● EXERCISE GOAL: Print the records exactly as given.

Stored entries
*** Begin section ***

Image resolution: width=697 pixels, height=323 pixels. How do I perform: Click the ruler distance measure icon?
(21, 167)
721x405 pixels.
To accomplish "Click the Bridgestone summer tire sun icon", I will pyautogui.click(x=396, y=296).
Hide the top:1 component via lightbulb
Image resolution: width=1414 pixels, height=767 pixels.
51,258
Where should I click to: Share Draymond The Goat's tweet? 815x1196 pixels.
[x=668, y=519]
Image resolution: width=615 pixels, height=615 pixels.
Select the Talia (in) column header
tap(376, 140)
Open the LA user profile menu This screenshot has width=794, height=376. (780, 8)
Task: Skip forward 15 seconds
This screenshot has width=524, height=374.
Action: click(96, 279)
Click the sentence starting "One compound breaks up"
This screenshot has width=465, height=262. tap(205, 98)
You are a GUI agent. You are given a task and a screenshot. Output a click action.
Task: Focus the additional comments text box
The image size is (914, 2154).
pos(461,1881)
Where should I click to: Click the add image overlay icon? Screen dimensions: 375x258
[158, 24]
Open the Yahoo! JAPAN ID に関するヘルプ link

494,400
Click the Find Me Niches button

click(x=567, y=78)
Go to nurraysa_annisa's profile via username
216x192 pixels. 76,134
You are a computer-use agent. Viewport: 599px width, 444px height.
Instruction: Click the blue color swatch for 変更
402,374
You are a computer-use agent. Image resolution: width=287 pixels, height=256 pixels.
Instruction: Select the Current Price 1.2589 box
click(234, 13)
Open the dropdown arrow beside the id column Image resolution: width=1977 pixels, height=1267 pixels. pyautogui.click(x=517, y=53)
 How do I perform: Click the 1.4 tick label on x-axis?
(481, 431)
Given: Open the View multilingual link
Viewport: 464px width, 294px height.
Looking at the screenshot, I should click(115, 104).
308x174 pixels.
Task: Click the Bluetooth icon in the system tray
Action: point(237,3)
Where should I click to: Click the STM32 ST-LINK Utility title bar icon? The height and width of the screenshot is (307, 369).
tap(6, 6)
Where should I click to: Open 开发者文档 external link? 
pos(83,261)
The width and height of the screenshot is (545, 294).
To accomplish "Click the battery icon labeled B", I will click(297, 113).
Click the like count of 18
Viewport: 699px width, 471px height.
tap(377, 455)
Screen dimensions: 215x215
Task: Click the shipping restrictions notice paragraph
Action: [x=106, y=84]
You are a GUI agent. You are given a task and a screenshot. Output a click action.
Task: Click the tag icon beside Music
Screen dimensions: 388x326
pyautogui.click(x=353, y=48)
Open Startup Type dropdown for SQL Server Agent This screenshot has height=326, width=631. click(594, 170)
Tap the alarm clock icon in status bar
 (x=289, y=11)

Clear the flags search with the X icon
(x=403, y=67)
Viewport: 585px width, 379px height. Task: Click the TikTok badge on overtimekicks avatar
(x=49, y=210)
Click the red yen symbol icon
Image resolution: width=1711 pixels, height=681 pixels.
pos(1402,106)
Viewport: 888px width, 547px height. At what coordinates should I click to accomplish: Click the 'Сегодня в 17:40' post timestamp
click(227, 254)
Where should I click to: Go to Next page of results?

*** End section ***

● OUTPUT OF THE TASK:
Image resolution: width=697 pixels, height=323 pixels. How do I perform: Click the ruler distance measure icon?
(21, 167)
721x405 pixels.
To accomplish "Click the Bridgestone summer tire sun icon", I will pyautogui.click(x=396, y=296).
Hide the top:1 component via lightbulb
Image resolution: width=1414 pixels, height=767 pixels.
51,258
Where should I click to: Share Draymond The Goat's tweet? 815x1196 pixels.
[x=668, y=519]
Image resolution: width=615 pixels, height=615 pixels.
Select the Talia (in) column header
tap(376, 140)
Open the LA user profile menu This screenshot has width=794, height=376. (780, 8)
Task: Skip forward 15 seconds
This screenshot has width=524, height=374.
Action: click(96, 279)
Click the sentence starting "One compound breaks up"
This screenshot has width=465, height=262. tap(205, 98)
You are a GUI agent. You are given a task and a screenshot. Output a click action.
Task: Focus the additional comments text box
The image size is (914, 2154).
pos(461,1881)
Where should I click to: Click the add image overlay icon? Screen dimensions: 375x258
[158, 24]
Open the Yahoo! JAPAN ID に関するヘルプ link

494,400
Click the Find Me Niches button

click(x=567, y=78)
Go to nurraysa_annisa's profile via username
216x192 pixels. 76,134
You are a computer-use agent. Viewport: 599px width, 444px height.
Instruction: Click the blue color swatch for 変更
402,374
You are a computer-use agent. Image resolution: width=287 pixels, height=256 pixels.
Instruction: Select the Current Price 1.2589 box
click(234, 13)
Open the dropdown arrow beside the id column Image resolution: width=1977 pixels, height=1267 pixels. pyautogui.click(x=517, y=53)
 How do I perform: Click the 1.4 tick label on x-axis?
(481, 431)
Given: Open the View multilingual link
Viewport: 464px width, 294px height.
Looking at the screenshot, I should click(115, 104).
308x174 pixels.
Task: Click the Bluetooth icon in the system tray
Action: point(237,3)
Where should I click to: Click the STM32 ST-LINK Utility title bar icon? The height and width of the screenshot is (307, 369).
tap(6, 6)
Where should I click to: Open 开发者文档 external link? 
pos(83,261)
The width and height of the screenshot is (545, 294).
To accomplish "Click the battery icon labeled B", I will click(297, 113).
Click the like count of 18
Viewport: 699px width, 471px height.
tap(377, 455)
Screen dimensions: 215x215
Task: Click the shipping restrictions notice paragraph
Action: [x=106, y=84]
You are a GUI agent. You are given a task and a screenshot. Output a click action.
Task: Click the tag icon beside Music
Screen dimensions: 388x326
pyautogui.click(x=353, y=48)
Open Startup Type dropdown for SQL Server Agent This screenshot has height=326, width=631. click(594, 170)
Tap the alarm clock icon in status bar
 (x=289, y=11)

Clear the flags search with the X icon
(x=403, y=67)
Viewport: 585px width, 379px height. Task: Click the TikTok badge on overtimekicks avatar
(x=49, y=210)
Click the red yen symbol icon
Image resolution: width=1711 pixels, height=681 pixels.
pos(1402,106)
Viewport: 888px width, 547px height. At what coordinates should I click to accomplish: Click the 'Сегодня в 17:40' post timestamp
click(227, 254)
Where should I click to: Go to Next page of results?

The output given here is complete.